## Task description
Every line of the material has to be retyped exactly.

## Dataset content
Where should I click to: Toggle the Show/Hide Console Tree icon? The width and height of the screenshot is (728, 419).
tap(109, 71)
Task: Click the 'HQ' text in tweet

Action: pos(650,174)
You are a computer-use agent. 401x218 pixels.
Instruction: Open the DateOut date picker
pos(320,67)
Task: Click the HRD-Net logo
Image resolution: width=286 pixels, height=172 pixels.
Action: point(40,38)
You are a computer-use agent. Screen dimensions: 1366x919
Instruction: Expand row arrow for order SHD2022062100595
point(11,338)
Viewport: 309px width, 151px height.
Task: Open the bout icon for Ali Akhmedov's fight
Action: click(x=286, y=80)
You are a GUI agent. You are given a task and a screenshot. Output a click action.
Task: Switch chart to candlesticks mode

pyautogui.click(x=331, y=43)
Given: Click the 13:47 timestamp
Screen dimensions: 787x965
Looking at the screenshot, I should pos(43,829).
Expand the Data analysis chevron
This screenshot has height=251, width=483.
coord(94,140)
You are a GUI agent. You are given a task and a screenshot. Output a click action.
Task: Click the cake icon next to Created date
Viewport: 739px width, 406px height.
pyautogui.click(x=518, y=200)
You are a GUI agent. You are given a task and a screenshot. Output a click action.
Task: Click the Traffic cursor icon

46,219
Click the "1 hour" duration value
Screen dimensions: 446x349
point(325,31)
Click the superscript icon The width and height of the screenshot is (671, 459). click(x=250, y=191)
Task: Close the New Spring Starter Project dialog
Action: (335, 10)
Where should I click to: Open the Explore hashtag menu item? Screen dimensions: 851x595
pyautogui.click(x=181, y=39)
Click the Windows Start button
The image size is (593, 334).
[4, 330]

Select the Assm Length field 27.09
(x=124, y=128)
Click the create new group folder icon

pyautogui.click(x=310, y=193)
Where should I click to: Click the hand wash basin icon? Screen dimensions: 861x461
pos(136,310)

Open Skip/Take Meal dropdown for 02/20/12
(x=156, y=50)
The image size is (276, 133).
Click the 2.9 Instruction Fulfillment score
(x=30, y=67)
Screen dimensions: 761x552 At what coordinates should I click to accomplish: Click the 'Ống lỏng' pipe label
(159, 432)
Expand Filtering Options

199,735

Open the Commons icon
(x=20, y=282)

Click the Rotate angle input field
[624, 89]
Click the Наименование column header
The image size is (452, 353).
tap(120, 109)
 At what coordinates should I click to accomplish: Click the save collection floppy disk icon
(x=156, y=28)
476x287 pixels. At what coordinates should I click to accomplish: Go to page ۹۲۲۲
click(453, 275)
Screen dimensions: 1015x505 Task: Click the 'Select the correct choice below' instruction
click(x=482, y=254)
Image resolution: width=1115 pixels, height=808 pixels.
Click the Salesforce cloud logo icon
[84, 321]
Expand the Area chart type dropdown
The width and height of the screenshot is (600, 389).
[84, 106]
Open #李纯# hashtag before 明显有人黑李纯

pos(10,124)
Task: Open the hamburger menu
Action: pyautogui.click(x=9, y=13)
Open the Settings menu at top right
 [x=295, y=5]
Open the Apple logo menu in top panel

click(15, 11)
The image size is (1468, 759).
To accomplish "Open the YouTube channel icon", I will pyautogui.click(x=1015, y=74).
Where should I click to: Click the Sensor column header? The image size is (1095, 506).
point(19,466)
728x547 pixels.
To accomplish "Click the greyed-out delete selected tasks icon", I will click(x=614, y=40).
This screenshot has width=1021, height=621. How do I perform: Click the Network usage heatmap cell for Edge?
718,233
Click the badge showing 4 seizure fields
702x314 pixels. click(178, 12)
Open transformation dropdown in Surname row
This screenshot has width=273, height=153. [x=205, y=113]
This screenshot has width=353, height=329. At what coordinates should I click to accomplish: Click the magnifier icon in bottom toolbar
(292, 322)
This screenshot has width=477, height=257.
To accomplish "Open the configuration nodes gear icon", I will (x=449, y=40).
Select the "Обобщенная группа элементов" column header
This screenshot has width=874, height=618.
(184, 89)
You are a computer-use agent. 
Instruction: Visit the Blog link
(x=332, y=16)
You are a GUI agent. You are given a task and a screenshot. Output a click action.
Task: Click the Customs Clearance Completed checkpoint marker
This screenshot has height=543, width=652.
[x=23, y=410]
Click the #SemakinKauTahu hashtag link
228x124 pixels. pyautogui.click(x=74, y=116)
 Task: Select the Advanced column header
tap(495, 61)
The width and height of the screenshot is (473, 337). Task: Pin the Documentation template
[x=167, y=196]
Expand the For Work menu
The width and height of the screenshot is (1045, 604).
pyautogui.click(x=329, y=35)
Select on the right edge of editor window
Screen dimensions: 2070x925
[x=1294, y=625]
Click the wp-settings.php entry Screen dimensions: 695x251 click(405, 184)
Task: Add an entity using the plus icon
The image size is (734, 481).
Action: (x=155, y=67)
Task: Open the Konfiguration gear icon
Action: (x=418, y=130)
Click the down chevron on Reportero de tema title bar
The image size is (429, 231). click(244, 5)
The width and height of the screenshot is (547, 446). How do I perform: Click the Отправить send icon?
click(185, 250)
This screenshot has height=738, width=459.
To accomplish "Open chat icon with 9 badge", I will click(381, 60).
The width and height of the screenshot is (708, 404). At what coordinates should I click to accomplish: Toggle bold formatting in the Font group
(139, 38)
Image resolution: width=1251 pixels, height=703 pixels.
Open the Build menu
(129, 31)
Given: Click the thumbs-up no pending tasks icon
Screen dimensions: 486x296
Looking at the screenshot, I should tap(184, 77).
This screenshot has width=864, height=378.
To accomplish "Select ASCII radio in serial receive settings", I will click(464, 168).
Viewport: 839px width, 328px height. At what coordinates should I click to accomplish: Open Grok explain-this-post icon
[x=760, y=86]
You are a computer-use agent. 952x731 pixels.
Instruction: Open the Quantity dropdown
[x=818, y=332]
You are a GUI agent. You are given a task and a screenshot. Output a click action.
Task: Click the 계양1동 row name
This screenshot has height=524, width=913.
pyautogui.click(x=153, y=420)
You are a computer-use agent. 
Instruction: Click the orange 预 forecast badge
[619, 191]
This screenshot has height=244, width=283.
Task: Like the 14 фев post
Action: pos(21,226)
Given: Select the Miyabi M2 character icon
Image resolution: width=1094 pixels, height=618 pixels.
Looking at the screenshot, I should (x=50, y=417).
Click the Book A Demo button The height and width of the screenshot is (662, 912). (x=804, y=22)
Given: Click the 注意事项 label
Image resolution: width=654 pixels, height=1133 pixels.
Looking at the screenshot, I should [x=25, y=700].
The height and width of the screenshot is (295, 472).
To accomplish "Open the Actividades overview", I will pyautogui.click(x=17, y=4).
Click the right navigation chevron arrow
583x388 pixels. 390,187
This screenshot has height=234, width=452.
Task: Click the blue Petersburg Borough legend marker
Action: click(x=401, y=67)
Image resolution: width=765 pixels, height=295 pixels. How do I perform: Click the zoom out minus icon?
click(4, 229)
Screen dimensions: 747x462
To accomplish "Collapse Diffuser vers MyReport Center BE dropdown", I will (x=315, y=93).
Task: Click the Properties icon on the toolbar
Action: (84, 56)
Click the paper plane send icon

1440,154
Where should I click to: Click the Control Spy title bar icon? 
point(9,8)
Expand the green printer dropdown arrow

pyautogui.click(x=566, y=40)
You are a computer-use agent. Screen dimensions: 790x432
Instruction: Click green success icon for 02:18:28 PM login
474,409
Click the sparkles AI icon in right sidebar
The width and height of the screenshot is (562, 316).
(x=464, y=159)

## Written solution
Where should I click to: Toggle the Show/Hide Console Tree icon? The width and height of the screenshot is (728, 419).
tap(109, 71)
Task: Click the 'HQ' text in tweet

Action: pos(650,174)
You are a computer-use agent. 401x218 pixels.
Instruction: Open the DateOut date picker
pos(320,67)
Task: Click the HRD-Net logo
Image resolution: width=286 pixels, height=172 pixels.
Action: point(40,38)
You are a computer-use agent. Screen dimensions: 1366x919
Instruction: Expand row arrow for order SHD2022062100595
point(11,338)
Viewport: 309px width, 151px height.
Task: Open the bout icon for Ali Akhmedov's fight
Action: click(x=286, y=80)
You are a GUI agent. You are given a task and a screenshot. Output a click action.
Task: Switch chart to candlesticks mode

pyautogui.click(x=331, y=43)
Given: Click the 13:47 timestamp
Screen dimensions: 787x965
Looking at the screenshot, I should pos(43,829).
Expand the Data analysis chevron
This screenshot has height=251, width=483.
coord(94,140)
You are a GUI agent. You are given a task and a screenshot. Output a click action.
Task: Click the cake icon next to Created date
Viewport: 739px width, 406px height.
pyautogui.click(x=518, y=200)
You are a GUI agent. You are given a task and a screenshot. Output a click action.
Task: Click the Traffic cursor icon

46,219
Click the "1 hour" duration value
Screen dimensions: 446x349
point(325,31)
Click the superscript icon The width and height of the screenshot is (671, 459). click(x=250, y=191)
Task: Close the New Spring Starter Project dialog
Action: (335, 10)
Where should I click to: Open the Explore hashtag menu item? Screen dimensions: 851x595
pyautogui.click(x=181, y=39)
Click the Windows Start button
The image size is (593, 334).
[4, 330]

Select the Assm Length field 27.09
(x=124, y=128)
Click the create new group folder icon

pyautogui.click(x=310, y=193)
Where should I click to: Click the hand wash basin icon? Screen dimensions: 861x461
pos(136,310)

Open Skip/Take Meal dropdown for 02/20/12
(x=156, y=50)
The image size is (276, 133).
Click the 2.9 Instruction Fulfillment score
(x=30, y=67)
Screen dimensions: 761x552 At what coordinates should I click to accomplish: Click the 'Ống lỏng' pipe label
(159, 432)
Expand Filtering Options

199,735

Open the Commons icon
(x=20, y=282)

Click the Rotate angle input field
[624, 89]
Click the Наименование column header
The image size is (452, 353).
tap(120, 109)
 At what coordinates should I click to accomplish: Click the save collection floppy disk icon
(x=156, y=28)
476x287 pixels. At what coordinates should I click to accomplish: Go to page ۹۲۲۲
click(453, 275)
Screen dimensions: 1015x505 Task: Click the 'Select the correct choice below' instruction
click(x=482, y=254)
Image resolution: width=1115 pixels, height=808 pixels.
Click the Salesforce cloud logo icon
[84, 321]
Expand the Area chart type dropdown
The width and height of the screenshot is (600, 389).
[84, 106]
Open #李纯# hashtag before 明显有人黑李纯

pos(10,124)
Task: Open the hamburger menu
Action: pyautogui.click(x=9, y=13)
Open the Settings menu at top right
 [x=295, y=5]
Open the Apple logo menu in top panel

click(15, 11)
The image size is (1468, 759).
To accomplish "Open the YouTube channel icon", I will pyautogui.click(x=1015, y=74).
Where should I click to: Click the Sensor column header? The image size is (1095, 506).
point(19,466)
728x547 pixels.
To accomplish "Click the greyed-out delete selected tasks icon", I will click(x=614, y=40).
This screenshot has width=1021, height=621. How do I perform: Click the Network usage heatmap cell for Edge?
718,233
Click the badge showing 4 seizure fields
702x314 pixels. click(178, 12)
Open transformation dropdown in Surname row
This screenshot has width=273, height=153. [x=205, y=113]
This screenshot has width=353, height=329. At what coordinates should I click to accomplish: Click the magnifier icon in bottom toolbar
(292, 322)
This screenshot has width=477, height=257.
To accomplish "Open the configuration nodes gear icon", I will (x=449, y=40).
Select the "Обобщенная группа элементов" column header
This screenshot has width=874, height=618.
(184, 89)
You are a computer-use agent. 
Instruction: Visit the Blog link
(x=332, y=16)
You are a GUI agent. You are given a task and a screenshot. Output a click action.
Task: Click the Customs Clearance Completed checkpoint marker
This screenshot has height=543, width=652.
[x=23, y=410]
Click the #SemakinKauTahu hashtag link
228x124 pixels. pyautogui.click(x=74, y=116)
 Task: Select the Advanced column header
tap(495, 61)
The width and height of the screenshot is (473, 337). Task: Pin the Documentation template
[x=167, y=196]
Expand the For Work menu
The width and height of the screenshot is (1045, 604).
pyautogui.click(x=329, y=35)
Select on the right edge of editor window
Screen dimensions: 2070x925
[x=1294, y=625]
Click the wp-settings.php entry Screen dimensions: 695x251 click(405, 184)
Task: Add an entity using the plus icon
The image size is (734, 481).
Action: (x=155, y=67)
Task: Open the Konfiguration gear icon
Action: (x=418, y=130)
Click the down chevron on Reportero de tema title bar
The image size is (429, 231). click(244, 5)
The width and height of the screenshot is (547, 446). How do I perform: Click the Отправить send icon?
click(185, 250)
This screenshot has height=738, width=459.
To accomplish "Open chat icon with 9 badge", I will click(381, 60).
The width and height of the screenshot is (708, 404). At what coordinates should I click to accomplish: Toggle bold formatting in the Font group
(139, 38)
Image resolution: width=1251 pixels, height=703 pixels.
Open the Build menu
(129, 31)
Given: Click the thumbs-up no pending tasks icon
Screen dimensions: 486x296
Looking at the screenshot, I should tap(184, 77).
This screenshot has width=864, height=378.
To accomplish "Select ASCII radio in serial receive settings", I will click(464, 168).
Viewport: 839px width, 328px height. At what coordinates should I click to accomplish: Open Grok explain-this-post icon
[x=760, y=86]
You are a computer-use agent. 952x731 pixels.
Instruction: Open the Quantity dropdown
[x=818, y=332]
You are a GUI agent. You are given a task and a screenshot. Output a click action.
Task: Click the 계양1동 row name
This screenshot has height=524, width=913.
pyautogui.click(x=153, y=420)
You are a computer-use agent. 
Instruction: Click the orange 预 forecast badge
[619, 191]
This screenshot has height=244, width=283.
Task: Like the 14 фев post
Action: pos(21,226)
Given: Select the Miyabi M2 character icon
Image resolution: width=1094 pixels, height=618 pixels.
Looking at the screenshot, I should (x=50, y=417).
Click the Book A Demo button The height and width of the screenshot is (662, 912). (x=804, y=22)
Given: Click the 注意事项 label
Image resolution: width=654 pixels, height=1133 pixels.
Looking at the screenshot, I should [x=25, y=700].
The height and width of the screenshot is (295, 472).
To accomplish "Open the Actividades overview", I will pyautogui.click(x=17, y=4).
Click the right navigation chevron arrow
583x388 pixels. 390,187
This screenshot has height=234, width=452.
Task: Click the blue Petersburg Borough legend marker
Action: click(x=401, y=67)
Image resolution: width=765 pixels, height=295 pixels. How do I perform: Click the zoom out minus icon?
click(4, 229)
Screen dimensions: 747x462
To accomplish "Collapse Diffuser vers MyReport Center BE dropdown", I will (x=315, y=93).
Task: Click the Properties icon on the toolbar
Action: (84, 56)
Click the paper plane send icon

1440,154
Where should I click to: Click the Control Spy title bar icon? 
point(9,8)
Expand the green printer dropdown arrow

pyautogui.click(x=566, y=40)
You are a computer-use agent. Screen dimensions: 790x432
Instruction: Click green success icon for 02:18:28 PM login
474,409
Click the sparkles AI icon in right sidebar
The width and height of the screenshot is (562, 316).
(x=464, y=159)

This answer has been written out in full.